Harvest in the morning for crispest, sweetest leaves!
🧺 Harvesting:
Cut-and-come-again or whole heads. Morning harvest. Keep cool immediately.
- Leaf lettuce: Pick outer leaves, leave center growing.
- Head types: Cut at soil level when firm.
- Baby mix: Cut 1 inch above soil for regrowth.
- Morning harvest: Higher water content = crisper leaves.
- Cool quickly: Plunge in cold water, spin dry.
🪲 Michigan Pests:
Slugs, aphids, rabbits, bottom rot in wet conditions.
- Slugs: #1 pest – use beer traps or iron phosphate.
- Aphids: Wash off with water spray.
- Rabbits: Fence or row covers essential.
- Bottom rot: Ensure good drainage, avoid overhead watering.
- Cutworms: Collar young transplants.
🫱🏽🫲🏼 Companions:
Good with carrots, radishes, herbs. Shade from tomatoes, beans.

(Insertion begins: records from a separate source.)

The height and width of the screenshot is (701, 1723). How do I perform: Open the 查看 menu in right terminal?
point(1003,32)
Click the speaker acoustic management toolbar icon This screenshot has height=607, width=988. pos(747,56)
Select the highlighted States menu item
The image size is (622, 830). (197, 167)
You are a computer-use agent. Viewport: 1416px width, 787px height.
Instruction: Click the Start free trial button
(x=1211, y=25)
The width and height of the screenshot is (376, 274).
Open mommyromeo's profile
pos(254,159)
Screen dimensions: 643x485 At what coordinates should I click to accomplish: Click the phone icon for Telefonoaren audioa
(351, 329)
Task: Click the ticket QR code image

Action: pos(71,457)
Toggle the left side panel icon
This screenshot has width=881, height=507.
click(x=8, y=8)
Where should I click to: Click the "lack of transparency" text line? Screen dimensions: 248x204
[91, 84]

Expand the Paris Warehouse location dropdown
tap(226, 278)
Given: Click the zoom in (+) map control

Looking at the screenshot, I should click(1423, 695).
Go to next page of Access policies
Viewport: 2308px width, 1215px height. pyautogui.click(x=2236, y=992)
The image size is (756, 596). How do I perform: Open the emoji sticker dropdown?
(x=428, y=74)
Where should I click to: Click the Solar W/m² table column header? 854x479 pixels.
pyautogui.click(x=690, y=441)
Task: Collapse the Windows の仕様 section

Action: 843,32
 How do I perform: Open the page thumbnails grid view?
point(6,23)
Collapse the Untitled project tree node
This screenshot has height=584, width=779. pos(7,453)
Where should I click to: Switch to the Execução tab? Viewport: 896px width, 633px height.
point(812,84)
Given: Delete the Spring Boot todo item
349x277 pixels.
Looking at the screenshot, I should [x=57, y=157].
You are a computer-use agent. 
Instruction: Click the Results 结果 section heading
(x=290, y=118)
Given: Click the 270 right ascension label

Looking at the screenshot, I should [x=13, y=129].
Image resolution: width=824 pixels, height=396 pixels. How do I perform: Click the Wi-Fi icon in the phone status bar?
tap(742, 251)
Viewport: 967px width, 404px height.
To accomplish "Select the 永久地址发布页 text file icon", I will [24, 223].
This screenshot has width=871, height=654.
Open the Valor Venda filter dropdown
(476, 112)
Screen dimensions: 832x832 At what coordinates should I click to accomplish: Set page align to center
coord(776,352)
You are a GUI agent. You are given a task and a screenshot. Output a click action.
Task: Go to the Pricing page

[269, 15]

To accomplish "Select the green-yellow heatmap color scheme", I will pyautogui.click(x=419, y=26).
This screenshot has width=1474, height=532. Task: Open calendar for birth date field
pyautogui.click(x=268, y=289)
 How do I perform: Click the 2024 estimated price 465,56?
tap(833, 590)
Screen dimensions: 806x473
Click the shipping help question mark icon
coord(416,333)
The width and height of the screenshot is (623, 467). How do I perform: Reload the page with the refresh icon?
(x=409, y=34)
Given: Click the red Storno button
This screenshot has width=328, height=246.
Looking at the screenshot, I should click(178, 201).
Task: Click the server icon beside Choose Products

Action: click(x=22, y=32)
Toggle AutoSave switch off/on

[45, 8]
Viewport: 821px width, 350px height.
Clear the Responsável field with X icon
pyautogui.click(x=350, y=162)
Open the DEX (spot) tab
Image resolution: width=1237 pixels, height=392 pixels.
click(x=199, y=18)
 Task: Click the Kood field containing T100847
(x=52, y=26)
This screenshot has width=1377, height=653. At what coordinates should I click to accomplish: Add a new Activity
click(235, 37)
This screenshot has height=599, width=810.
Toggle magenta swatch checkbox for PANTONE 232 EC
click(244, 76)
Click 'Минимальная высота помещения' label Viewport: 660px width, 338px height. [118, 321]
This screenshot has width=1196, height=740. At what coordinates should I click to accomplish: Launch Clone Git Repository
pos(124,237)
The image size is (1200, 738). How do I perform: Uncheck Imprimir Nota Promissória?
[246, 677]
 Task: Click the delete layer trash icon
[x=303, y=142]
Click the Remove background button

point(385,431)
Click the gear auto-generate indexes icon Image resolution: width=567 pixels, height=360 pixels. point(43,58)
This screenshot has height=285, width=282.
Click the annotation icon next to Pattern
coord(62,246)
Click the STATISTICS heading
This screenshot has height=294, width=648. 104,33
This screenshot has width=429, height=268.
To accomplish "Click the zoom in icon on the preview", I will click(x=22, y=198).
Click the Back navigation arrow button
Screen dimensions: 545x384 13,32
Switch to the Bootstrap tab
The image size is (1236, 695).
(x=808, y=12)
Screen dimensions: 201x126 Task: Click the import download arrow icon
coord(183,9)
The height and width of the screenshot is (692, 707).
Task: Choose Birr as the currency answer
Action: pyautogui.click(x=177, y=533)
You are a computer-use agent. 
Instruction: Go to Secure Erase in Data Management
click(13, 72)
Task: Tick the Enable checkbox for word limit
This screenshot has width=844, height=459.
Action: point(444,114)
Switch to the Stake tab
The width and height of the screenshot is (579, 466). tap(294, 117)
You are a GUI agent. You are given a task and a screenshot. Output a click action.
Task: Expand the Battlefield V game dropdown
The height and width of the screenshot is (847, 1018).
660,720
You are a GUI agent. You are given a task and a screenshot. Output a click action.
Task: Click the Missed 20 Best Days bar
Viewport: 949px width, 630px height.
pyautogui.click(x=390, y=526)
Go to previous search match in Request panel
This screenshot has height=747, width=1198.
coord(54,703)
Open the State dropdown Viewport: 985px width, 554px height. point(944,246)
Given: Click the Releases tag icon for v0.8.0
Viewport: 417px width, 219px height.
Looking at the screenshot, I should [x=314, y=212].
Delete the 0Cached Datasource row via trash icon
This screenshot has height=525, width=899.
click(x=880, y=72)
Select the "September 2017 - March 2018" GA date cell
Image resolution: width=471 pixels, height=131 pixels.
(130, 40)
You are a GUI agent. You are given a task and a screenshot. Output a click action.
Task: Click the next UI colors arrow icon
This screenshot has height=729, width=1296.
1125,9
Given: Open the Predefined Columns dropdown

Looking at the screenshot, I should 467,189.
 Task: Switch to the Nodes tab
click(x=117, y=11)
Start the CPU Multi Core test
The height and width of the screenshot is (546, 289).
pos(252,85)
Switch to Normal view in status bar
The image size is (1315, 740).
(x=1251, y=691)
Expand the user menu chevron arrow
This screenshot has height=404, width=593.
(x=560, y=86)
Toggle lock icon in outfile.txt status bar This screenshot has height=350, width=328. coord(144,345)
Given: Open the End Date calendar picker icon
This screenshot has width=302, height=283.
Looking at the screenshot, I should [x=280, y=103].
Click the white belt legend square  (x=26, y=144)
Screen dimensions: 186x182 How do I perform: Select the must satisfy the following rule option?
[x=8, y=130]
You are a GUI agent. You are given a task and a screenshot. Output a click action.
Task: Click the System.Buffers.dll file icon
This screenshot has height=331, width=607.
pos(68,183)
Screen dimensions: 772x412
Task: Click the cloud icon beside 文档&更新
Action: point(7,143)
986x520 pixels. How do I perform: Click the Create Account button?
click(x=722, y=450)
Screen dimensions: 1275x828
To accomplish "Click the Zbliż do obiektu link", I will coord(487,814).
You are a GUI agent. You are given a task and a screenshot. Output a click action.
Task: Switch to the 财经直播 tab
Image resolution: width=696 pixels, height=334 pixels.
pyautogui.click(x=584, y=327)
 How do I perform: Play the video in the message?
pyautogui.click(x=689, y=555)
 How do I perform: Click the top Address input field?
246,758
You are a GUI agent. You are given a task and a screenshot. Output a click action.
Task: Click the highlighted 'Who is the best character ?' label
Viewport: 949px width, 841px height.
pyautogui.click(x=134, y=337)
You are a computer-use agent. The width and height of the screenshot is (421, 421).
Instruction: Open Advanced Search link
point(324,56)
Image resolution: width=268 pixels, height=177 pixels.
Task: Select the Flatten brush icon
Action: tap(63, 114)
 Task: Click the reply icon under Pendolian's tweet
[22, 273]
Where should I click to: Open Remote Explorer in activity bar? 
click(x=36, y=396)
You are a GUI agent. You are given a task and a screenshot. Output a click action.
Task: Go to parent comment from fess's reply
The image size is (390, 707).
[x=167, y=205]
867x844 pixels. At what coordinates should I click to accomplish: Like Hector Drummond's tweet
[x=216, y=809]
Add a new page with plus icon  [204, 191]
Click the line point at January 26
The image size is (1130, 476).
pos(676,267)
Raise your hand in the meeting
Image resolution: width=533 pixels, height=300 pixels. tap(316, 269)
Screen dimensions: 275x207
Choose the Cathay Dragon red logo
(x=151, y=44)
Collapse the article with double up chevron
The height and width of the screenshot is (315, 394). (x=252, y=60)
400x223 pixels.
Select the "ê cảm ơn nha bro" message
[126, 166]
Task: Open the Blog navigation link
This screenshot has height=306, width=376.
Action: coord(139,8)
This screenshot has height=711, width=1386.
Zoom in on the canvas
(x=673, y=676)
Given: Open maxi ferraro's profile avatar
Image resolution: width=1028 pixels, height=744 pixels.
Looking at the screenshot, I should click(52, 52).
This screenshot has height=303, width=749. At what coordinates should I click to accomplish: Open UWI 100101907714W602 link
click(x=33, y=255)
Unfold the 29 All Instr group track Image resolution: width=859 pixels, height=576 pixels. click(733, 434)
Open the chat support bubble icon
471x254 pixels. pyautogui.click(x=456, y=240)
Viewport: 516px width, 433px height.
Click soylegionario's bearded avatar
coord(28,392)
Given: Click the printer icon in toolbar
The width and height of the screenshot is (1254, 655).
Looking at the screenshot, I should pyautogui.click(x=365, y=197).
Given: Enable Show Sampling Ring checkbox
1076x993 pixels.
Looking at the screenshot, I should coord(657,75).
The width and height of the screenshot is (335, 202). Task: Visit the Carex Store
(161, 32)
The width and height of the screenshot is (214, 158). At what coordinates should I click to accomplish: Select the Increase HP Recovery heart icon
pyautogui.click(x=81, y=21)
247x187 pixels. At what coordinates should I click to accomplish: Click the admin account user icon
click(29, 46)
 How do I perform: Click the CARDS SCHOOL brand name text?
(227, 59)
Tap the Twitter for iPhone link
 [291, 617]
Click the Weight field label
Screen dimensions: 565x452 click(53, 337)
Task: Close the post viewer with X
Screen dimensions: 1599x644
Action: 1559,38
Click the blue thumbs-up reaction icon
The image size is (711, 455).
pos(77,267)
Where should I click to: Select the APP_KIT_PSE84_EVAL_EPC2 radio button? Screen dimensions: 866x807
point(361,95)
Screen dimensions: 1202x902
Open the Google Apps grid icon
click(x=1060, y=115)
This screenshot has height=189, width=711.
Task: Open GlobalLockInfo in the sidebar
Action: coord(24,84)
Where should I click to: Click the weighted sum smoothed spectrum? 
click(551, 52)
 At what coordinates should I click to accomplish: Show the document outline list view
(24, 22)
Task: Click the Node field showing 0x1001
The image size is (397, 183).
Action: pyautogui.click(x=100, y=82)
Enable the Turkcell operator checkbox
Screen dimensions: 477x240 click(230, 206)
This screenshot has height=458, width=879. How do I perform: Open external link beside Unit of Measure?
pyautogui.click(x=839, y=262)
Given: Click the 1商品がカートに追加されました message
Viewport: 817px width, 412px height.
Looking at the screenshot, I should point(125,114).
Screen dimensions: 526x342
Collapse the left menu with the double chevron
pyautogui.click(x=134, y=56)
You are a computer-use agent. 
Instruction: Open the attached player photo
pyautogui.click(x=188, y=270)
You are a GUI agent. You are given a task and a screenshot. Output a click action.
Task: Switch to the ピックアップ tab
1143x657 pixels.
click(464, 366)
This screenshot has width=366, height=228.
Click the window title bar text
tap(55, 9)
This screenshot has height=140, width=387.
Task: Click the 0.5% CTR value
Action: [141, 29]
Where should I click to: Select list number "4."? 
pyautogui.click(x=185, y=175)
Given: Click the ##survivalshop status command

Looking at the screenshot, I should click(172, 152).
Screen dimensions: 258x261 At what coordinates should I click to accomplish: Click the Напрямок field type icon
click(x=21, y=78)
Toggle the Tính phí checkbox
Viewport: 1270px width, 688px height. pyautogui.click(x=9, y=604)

- Carrots: Grow beneath lettuce leaves.
- Radishes: Quick harvest between lettuce.
- Chives: May deter aphids.
- Tomatoes: Provide afternoon shade in summer.
- Avoid: Celery and parsley (similar water needs compete).
🥬 Varieties:
Leaf: ‘Black Seeded Simpson’. Romaine: ‘Parris Island’. Butterhead: ‘Buttercrunch’.
- ‘Black Seeded Simpson’: 45 days, heat tolerant leaf type.
- ‘Parris Island Cos’: 68 days, classic romaine, heat resistant.
- ‘Buttercrunch’: 65 days, butterhead, slow bolting.
- ‘Red Sails’: 45 days, red leaf, very slow bolting.
- ‘Winter Density’: 58 days, cold hardy for fall/winter.
🫙 Preservation:
Fresh only 5-10 days. Not suitable for freezing or canning.
- Fresh storage: Wash, dry well, store in crisper 5-10 days.
- Extend life: Wrap in paper towels, plastic bag.
- Revive wilted: Soak in ice water 30 minutes.
- Not recommended: Freezing, canning, or drying.
- Best practice: Succession plant for continuous fresh harvest!
🧑🏽🍳 Recipes:
Classic salads, lettuce wraps, grilled romaine, lettuce soup.
- Garden salad with homegrown varieties.
- Caesar salad with grilled romaine hearts.
- Asian lettuce wraps with crisp leaves.
- French lettuce soup (potage).
- Wilted lettuce with warm bacon dressing.
✋🏼 Michigan Tips:
- Start indoors February 15 for earliest crop.
- Use row covers for 3 weeks earlier spring harvest.
- Summer: Grow in shade, use heat-tolerant varieties.
- Fall lettuce sweetest – plant August for October harvest.
- Cold frames extend harvest into December.
- Michigan’s humidity increases disease – ensure airflow.
🧠 Fun Facts:
- Lettuce is 95% water – more than watermelon!
- Ancient Egyptians considered lettuce an aphrodisiac.
- Iceberg lettuce got its name from being shipped on ice in the 1920s.
- Wild lettuce contains a mild opiate used medicinally.
- Americans eat 30 pounds of lettuce per person annually.
- Lettuce is the second most popular fresh vegetable after potatoes.
- Darker leaves have more nutrients than pale ones.
- Lettuce seeds can remain viable for up to 6 years!